EXERCISE DESCRIPTION -> Please take the records that follow and repeat exactly the lines starting with the line with "Screen dimensions: 1131x636" and going on through the line with "The height and width of the screenshot is (151, 217).".
[Opening RECORD EXTRACTS section]
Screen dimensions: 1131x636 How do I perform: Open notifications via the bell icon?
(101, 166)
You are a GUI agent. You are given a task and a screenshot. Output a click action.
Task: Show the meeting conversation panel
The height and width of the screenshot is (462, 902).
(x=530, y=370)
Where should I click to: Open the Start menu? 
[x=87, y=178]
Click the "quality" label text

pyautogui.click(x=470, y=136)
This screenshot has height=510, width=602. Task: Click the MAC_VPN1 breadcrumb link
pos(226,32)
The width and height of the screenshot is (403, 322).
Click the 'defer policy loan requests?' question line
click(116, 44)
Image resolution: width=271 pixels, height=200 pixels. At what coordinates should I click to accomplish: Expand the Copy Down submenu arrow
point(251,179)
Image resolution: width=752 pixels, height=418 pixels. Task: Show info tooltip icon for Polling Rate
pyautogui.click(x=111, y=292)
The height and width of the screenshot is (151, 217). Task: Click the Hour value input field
[Closing RECORD EXTRACTS section]
[Opening RECORD EXTRACTS section]
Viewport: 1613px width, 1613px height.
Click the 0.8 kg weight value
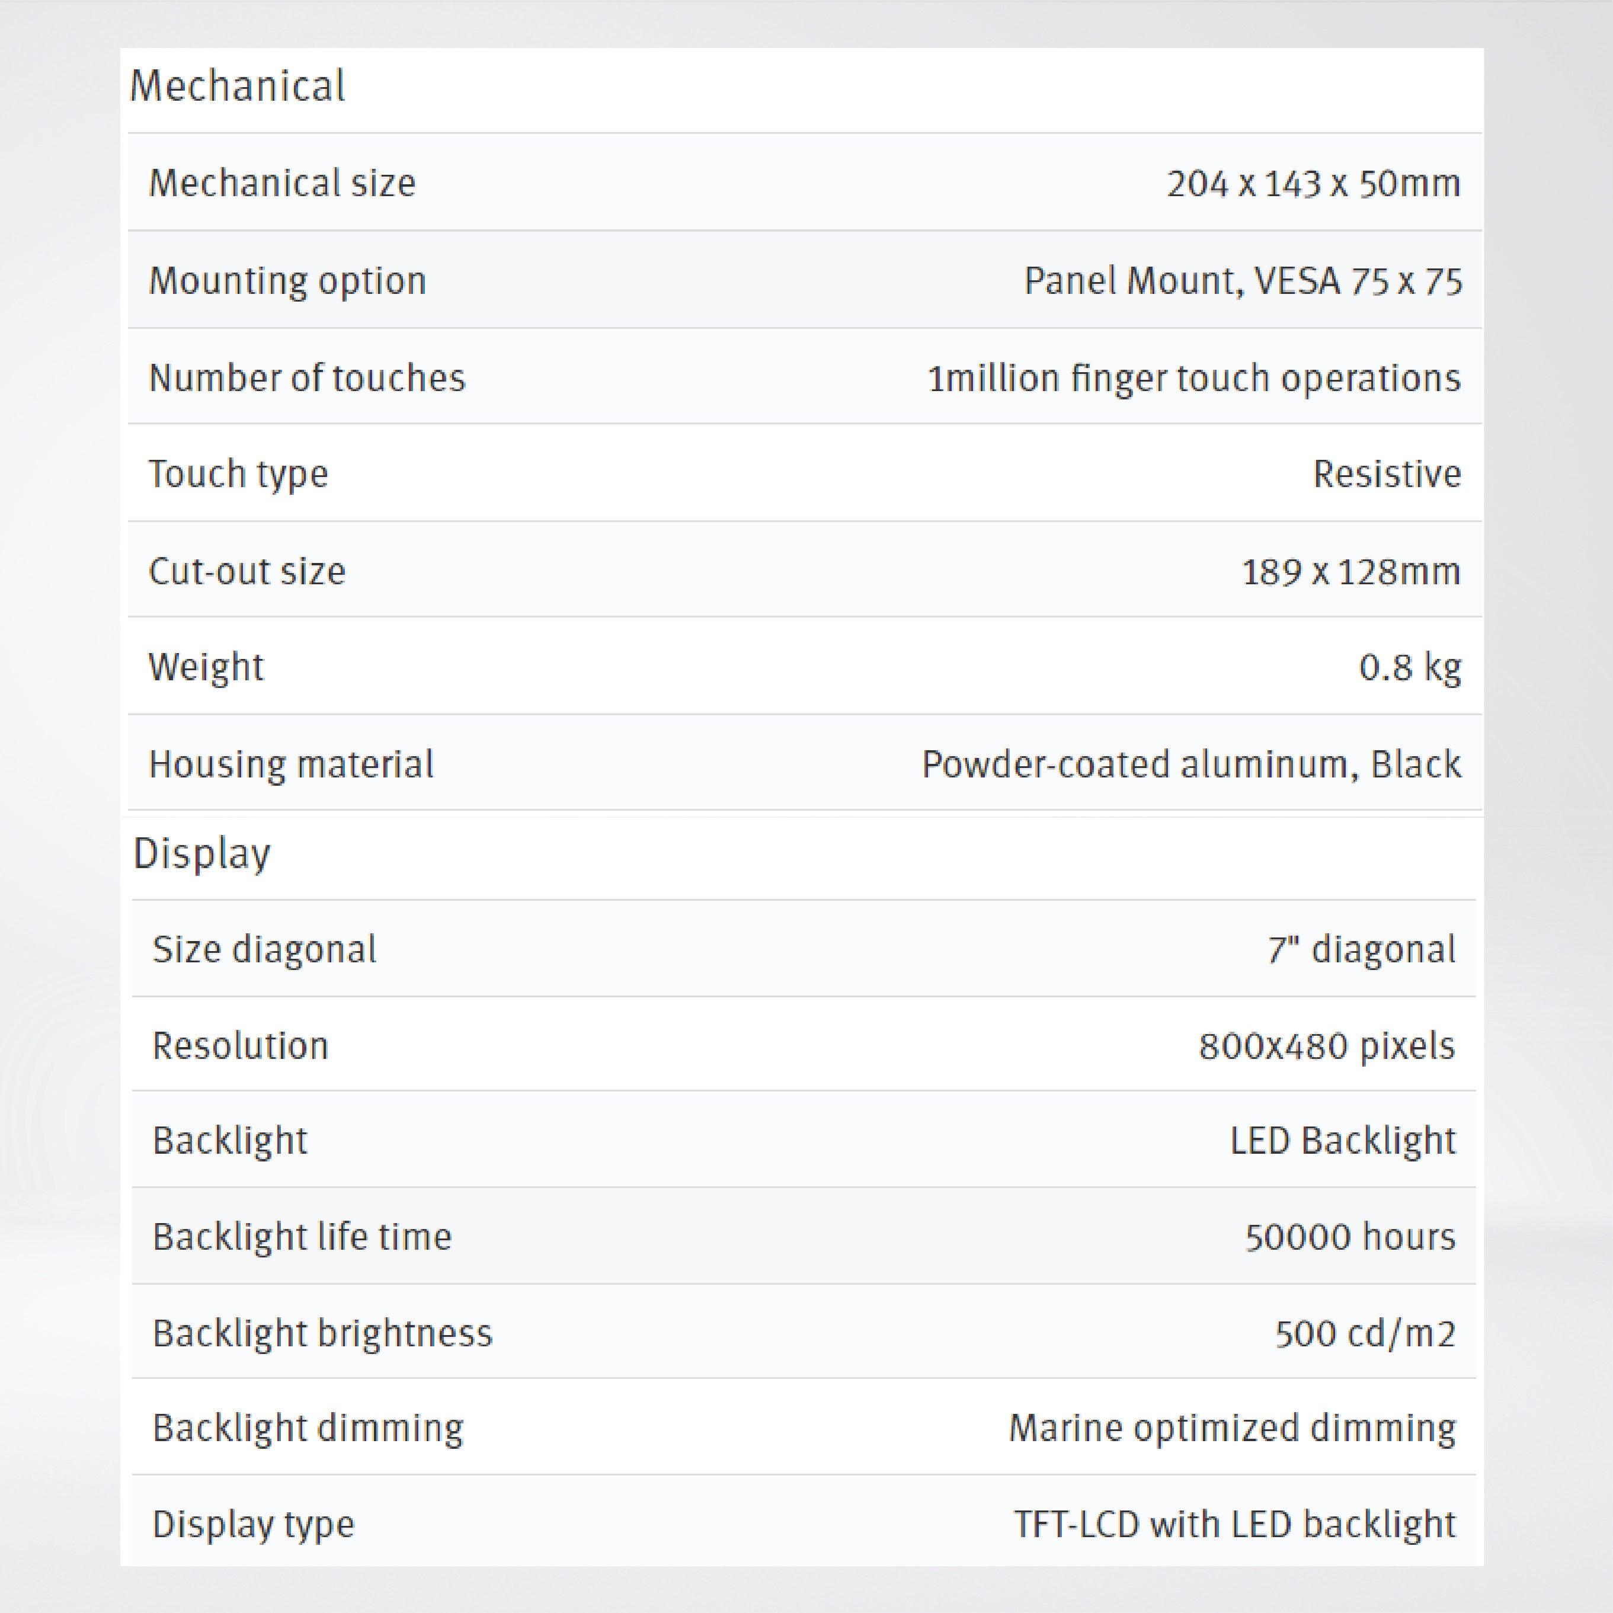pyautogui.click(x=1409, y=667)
[Closing RECORD EXTRACTS section]
ANSWER SECTION ->
Screen dimensions: 1131x636 How do I perform: Open notifications via the bell icon?
(101, 166)
You are a GUI agent. You are given a task and a screenshot. Output a click action.
Task: Show the meeting conversation panel
The height and width of the screenshot is (462, 902).
(x=530, y=370)
Where should I click to: Open the Start menu? 
[x=87, y=178]
Click the "quality" label text

pyautogui.click(x=470, y=136)
This screenshot has height=510, width=602. Task: Click the MAC_VPN1 breadcrumb link
pos(226,32)
The width and height of the screenshot is (403, 322).
Click the 'defer policy loan requests?' question line
click(116, 44)
Image resolution: width=271 pixels, height=200 pixels. At what coordinates should I click to accomplish: Expand the Copy Down submenu arrow
point(251,179)
Image resolution: width=752 pixels, height=418 pixels. Task: Show info tooltip icon for Polling Rate
pyautogui.click(x=111, y=292)
The height and width of the screenshot is (151, 217). Task: Click the Hour value input field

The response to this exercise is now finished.